__Try it__:
Go through the entries below and copy each line containing the word "will".

*** Input material Section Begins ***

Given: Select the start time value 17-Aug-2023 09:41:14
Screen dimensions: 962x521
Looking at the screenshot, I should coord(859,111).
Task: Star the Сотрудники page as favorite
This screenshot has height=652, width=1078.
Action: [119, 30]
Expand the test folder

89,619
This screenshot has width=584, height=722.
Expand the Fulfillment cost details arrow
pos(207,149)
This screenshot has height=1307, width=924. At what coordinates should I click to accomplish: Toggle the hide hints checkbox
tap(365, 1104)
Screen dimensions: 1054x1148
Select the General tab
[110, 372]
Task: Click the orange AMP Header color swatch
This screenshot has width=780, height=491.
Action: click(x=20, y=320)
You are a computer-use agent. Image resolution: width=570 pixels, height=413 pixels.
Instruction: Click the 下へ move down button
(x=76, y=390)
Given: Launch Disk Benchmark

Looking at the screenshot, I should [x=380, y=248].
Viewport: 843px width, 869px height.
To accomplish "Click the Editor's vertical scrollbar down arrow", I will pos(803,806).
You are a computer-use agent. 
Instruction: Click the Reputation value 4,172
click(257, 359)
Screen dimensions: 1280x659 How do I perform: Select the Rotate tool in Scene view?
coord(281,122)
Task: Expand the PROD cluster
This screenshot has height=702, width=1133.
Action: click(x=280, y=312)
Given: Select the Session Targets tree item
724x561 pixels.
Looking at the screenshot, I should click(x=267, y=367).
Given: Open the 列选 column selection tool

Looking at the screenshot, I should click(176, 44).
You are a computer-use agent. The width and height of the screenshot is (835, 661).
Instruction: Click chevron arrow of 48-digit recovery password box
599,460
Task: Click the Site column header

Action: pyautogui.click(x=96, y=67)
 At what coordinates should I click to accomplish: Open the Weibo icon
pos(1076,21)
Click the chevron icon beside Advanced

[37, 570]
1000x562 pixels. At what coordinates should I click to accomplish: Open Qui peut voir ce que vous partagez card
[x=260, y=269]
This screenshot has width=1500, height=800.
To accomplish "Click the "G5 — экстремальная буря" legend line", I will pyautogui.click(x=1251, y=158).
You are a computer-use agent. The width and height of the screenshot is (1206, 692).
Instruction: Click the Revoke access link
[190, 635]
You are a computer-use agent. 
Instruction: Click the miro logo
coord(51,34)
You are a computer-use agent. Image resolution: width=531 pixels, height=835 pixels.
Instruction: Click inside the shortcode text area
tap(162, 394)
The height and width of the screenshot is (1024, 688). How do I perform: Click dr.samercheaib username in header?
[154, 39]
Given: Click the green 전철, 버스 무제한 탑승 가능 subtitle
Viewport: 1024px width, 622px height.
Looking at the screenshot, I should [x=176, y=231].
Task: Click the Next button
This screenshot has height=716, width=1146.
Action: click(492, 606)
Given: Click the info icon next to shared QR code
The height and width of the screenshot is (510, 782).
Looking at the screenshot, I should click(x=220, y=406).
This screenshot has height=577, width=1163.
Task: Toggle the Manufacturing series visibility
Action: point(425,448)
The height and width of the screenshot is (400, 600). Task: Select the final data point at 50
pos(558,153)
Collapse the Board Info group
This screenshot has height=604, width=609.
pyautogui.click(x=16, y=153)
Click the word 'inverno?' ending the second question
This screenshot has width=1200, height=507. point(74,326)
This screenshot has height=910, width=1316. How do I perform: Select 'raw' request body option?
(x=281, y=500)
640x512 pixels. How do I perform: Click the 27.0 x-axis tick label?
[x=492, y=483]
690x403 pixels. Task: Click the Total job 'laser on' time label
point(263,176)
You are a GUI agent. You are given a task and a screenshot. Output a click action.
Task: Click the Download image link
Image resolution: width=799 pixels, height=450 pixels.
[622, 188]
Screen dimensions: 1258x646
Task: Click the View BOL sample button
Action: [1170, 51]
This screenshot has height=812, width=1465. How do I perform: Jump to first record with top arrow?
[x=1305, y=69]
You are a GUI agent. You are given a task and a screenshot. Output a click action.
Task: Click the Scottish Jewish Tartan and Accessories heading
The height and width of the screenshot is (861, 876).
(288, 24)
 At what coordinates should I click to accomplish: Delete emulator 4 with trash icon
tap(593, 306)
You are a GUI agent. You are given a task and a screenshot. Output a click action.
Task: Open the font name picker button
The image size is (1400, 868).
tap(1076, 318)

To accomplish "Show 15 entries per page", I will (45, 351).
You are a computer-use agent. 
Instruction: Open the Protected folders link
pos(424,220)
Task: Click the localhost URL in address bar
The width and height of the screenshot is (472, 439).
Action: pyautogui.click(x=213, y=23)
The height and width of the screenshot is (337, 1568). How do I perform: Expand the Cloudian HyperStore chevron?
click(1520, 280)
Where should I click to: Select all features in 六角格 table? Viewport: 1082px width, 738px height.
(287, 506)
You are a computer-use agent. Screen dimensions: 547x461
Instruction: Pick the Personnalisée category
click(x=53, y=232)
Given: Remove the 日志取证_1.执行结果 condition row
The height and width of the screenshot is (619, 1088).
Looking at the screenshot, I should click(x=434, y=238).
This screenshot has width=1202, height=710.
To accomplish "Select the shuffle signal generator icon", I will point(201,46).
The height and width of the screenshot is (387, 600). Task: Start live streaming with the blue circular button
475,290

*** Input material Section Ends ***

__Exercise response__:
To accomplish "Click the Editor's vertical scrollbar down arrow", I will pos(803,806).
To accomplish "Click the "G5 — экстремальная буря" legend line", I will pyautogui.click(x=1251, y=158).
To accomplish "Show 15 entries per page", I will (45, 351).
To accomplish "Select the shuffle signal generator icon", I will point(201,46).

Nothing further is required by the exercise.